=== Exercise set ===
1. Using the text on Kazalla, decide whether each statement agrees with it: (a) Kazalla's god is Numushda; (b) Kazalla's king during its war against Sargon of Akkad was Kashtubila; (c) Apillaša was appointed in year 7 of Shulgi. Answer yes or no for each and quote the deciding words of the text.
2. According to the text on Kazalla, who was the last ruler of Ur III?
3. Copy out the part of the text on Kazalla that opens with the words containing "Kazalla or Kazallu" and closes with "ruler of Isin.".

Kazalla or Kazallu is the name given in Akkadian sources to a city in the ancient Near East whose locations is unknown. Its god is Numushda.

History
Under its king Kashtubila, Kazalla warred against Sargon of Akkad in the 24th or 23rd century BC. Sargon laid the city of Kazalla to waste so effectively that "the birds could not find a place to perch away from the ground." The city was briefly under the control of Elam under Puzur-Inshushinak until Elam fell to Ur. Under the Ur III empire, the city was ruled by ensi (governors). Some of them, Ititi, Izariq, Kallamu, Šu-Mama, and  Apillaša (appointed in year 7 of Amar-Suen), are known by name. All during the reigns of Shulgi and Amar-Suen. There is a letter from Ibbi-Sin, the last ruler of Ur III, and Puzur-Numušda 1 who he had made governor of Kazallu, complaining that he was not doing enough to oppose Ishbi-Erra, ruler of Isin.

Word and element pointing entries

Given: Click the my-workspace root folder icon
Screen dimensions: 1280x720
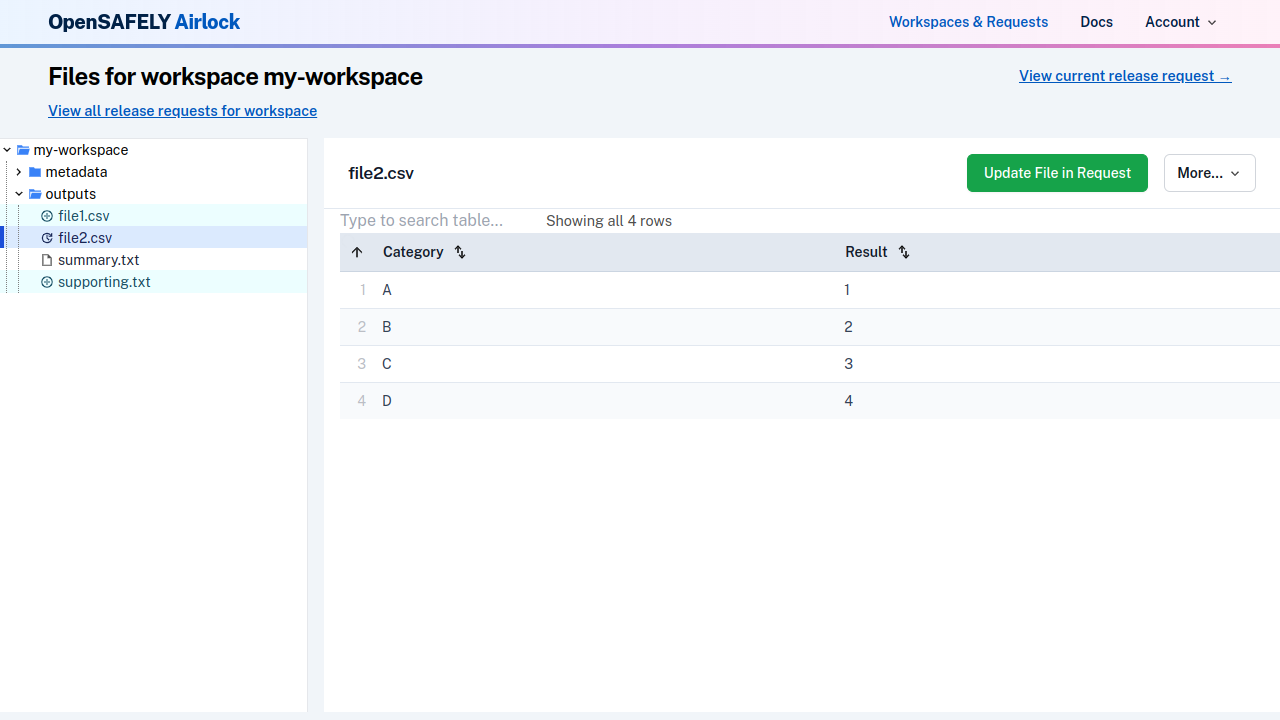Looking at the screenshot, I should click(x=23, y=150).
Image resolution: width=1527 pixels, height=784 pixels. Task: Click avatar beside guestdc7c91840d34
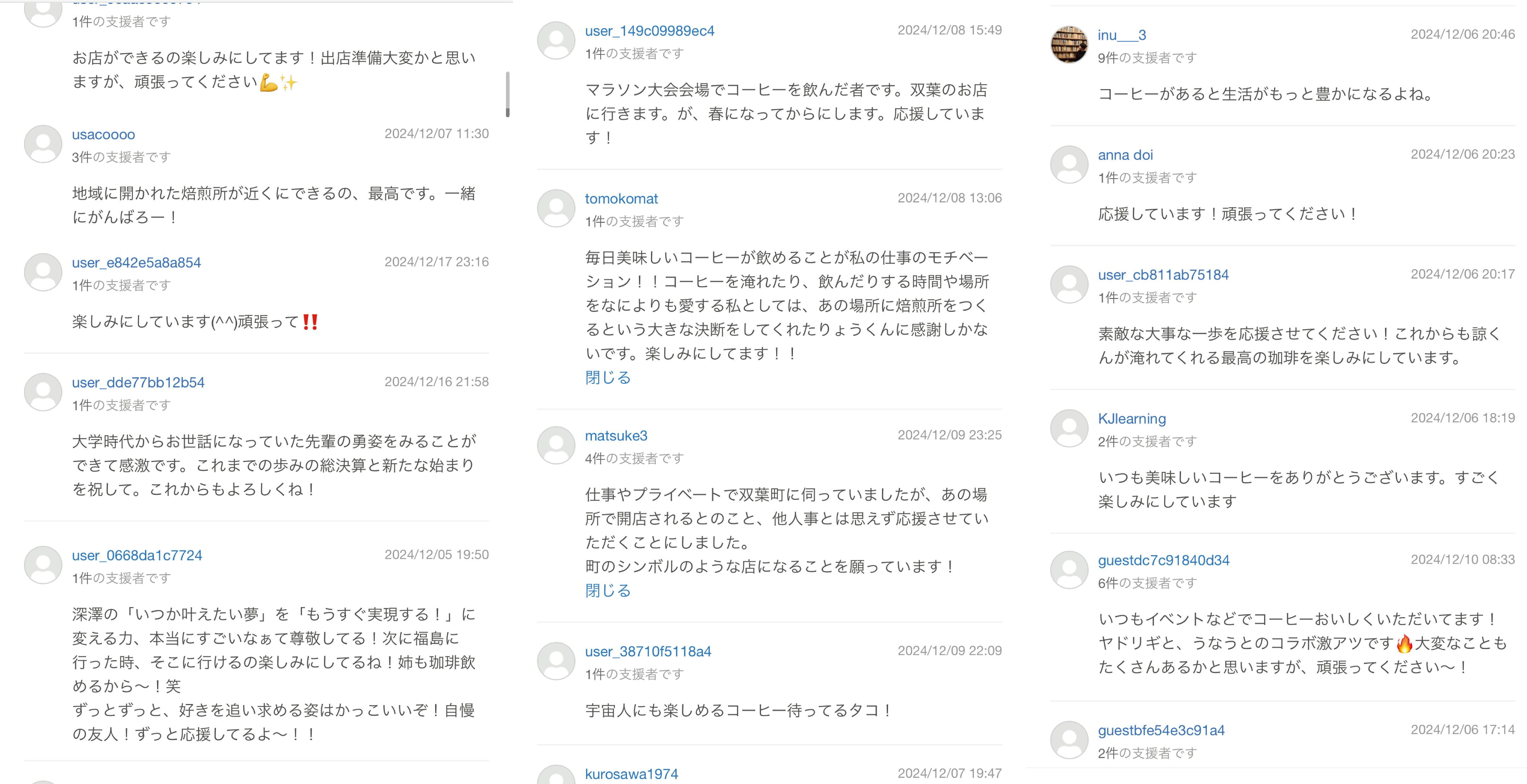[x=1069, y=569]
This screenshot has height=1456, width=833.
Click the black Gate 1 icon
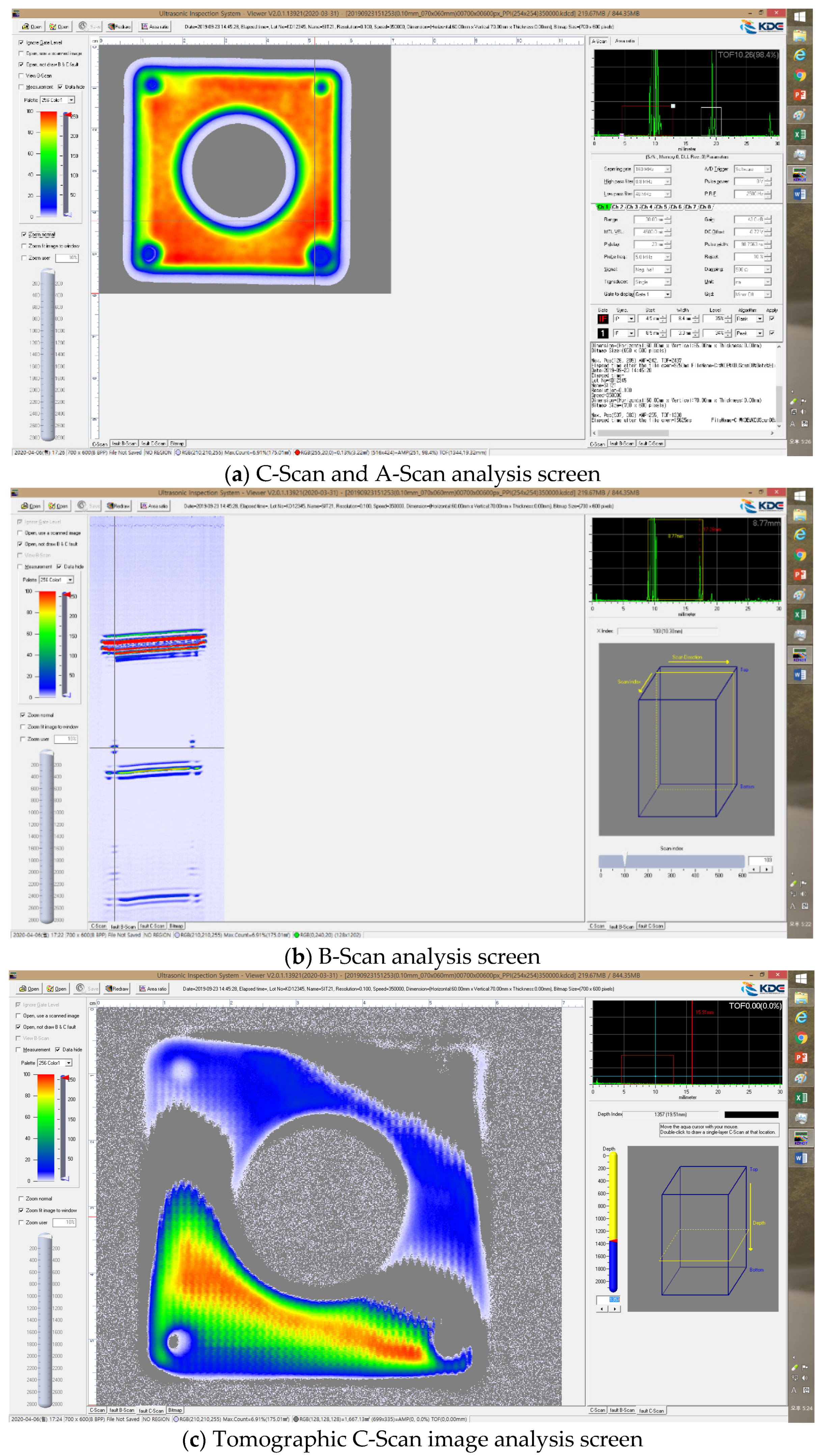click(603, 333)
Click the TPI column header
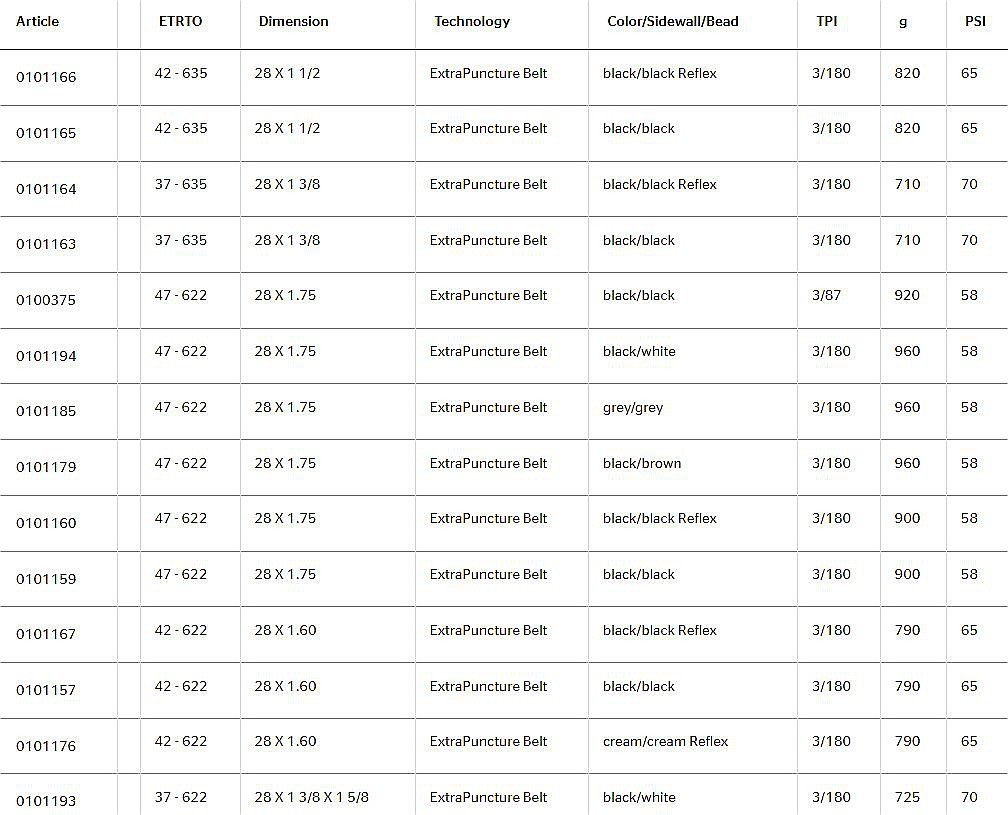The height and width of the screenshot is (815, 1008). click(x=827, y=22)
==
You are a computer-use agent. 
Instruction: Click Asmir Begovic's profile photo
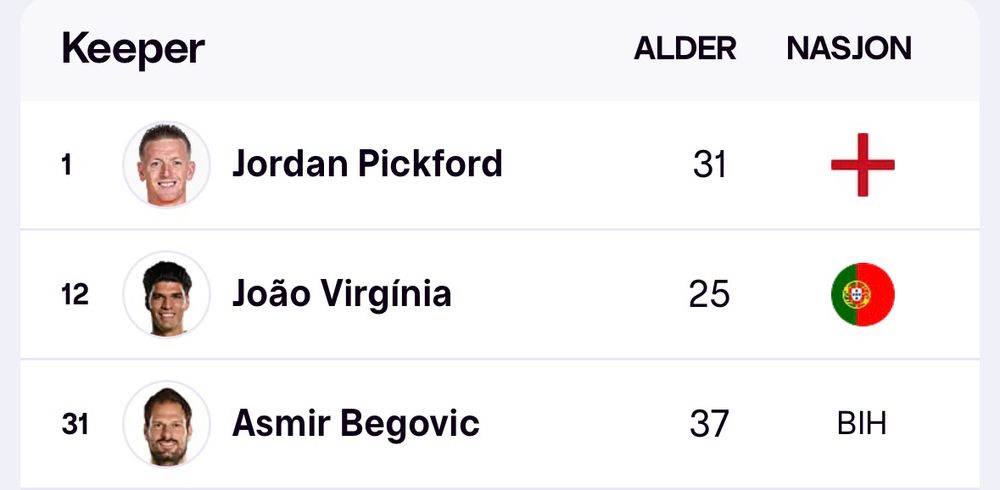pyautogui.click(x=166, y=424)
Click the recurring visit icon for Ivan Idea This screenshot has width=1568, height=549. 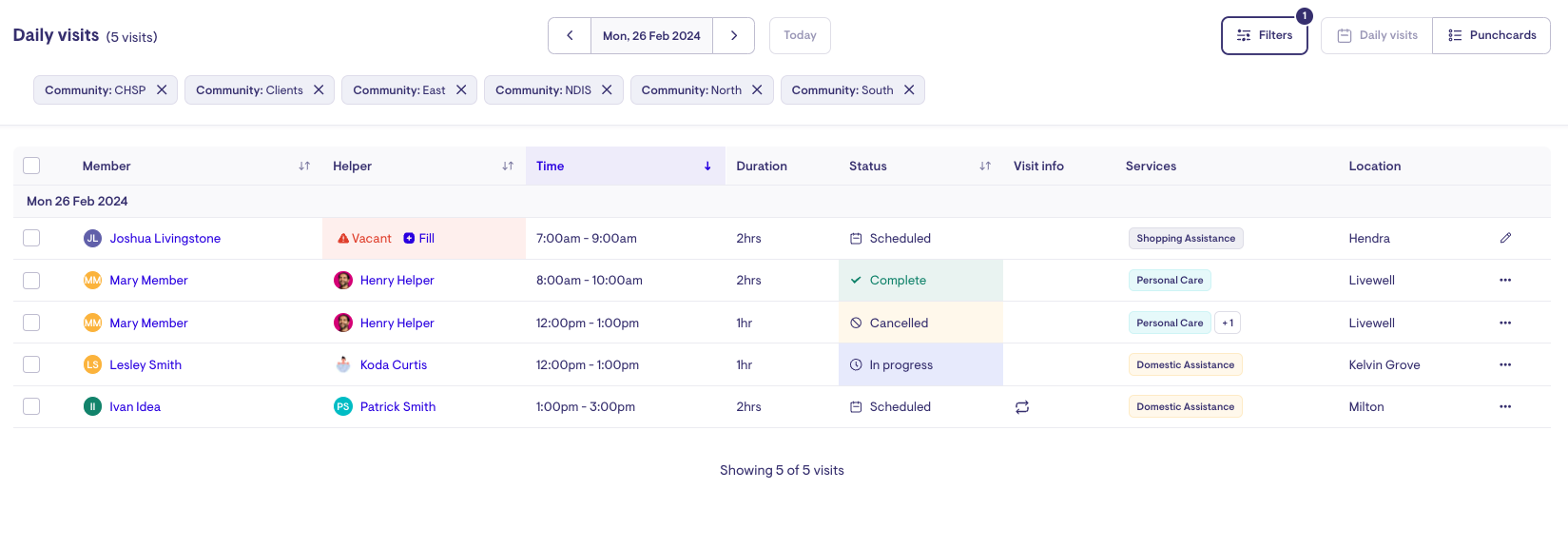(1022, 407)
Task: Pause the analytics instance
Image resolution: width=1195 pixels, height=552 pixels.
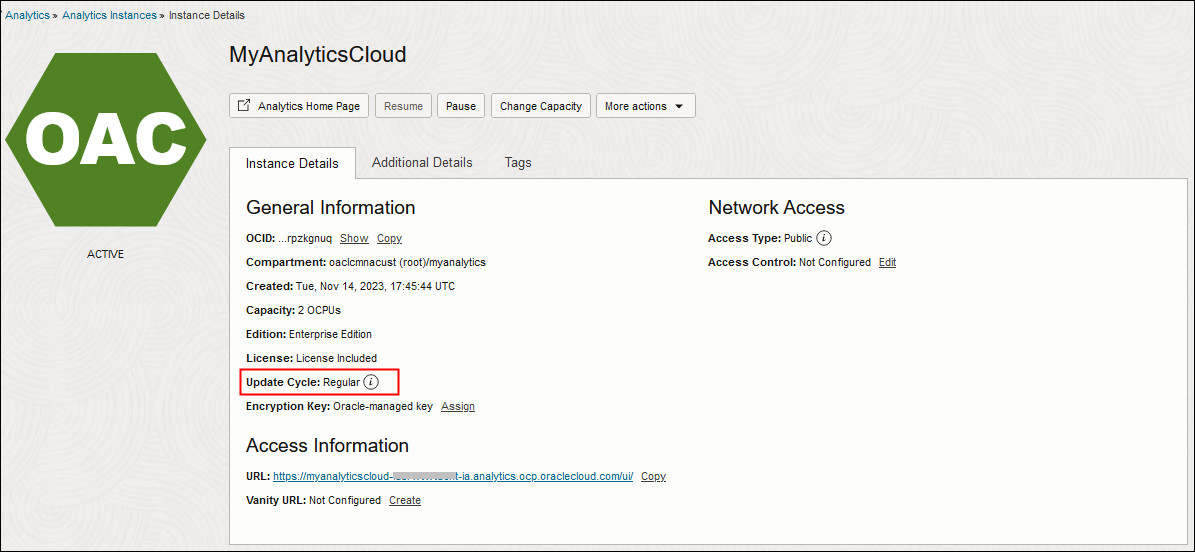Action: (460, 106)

=== Correct answers ===
1.
(a) Yes: "Its god is Numushda."
(b) Yes: "Under its king Kashtubila, Kazalla warred against Sargon of Akkad"
(c) No: "Apillaša (appointed in year 7 of Amar-Suen)"

2. Ibbi-Sin.

3.
Kazalla or Kazallu is the name given in Akkadian sources to a city in the ancient Near East whose locations is unknown. Its god is Numushda.

History
Under its king Kashtubila, Kazalla warred against Sargon of Akkad in the 24th or 23rd century BC. Sargon laid the city of Kazalla to waste so effectively that "the birds could not find a place to perch away from the ground." The city was briefly under the control of Elam under Puzur-Inshushinak until Elam fell to Ur. Under the Ur III empire, the city was ruled by ensi (governors). Some of them, Ititi, Izariq, Kallamu, Šu-Mama, and  Apillaša (appointed in year 7 of Amar-Suen), are known by name. All during the reigns of Shulgi and Amar-Suen. There is a letter from Ibbi-Sin, the last ruler of Ur III, and Puzur-Numušda 1 who he had made governor of Kazallu, complaining that he was not doing enough to oppose Ishbi-Erra, ruler of Isin.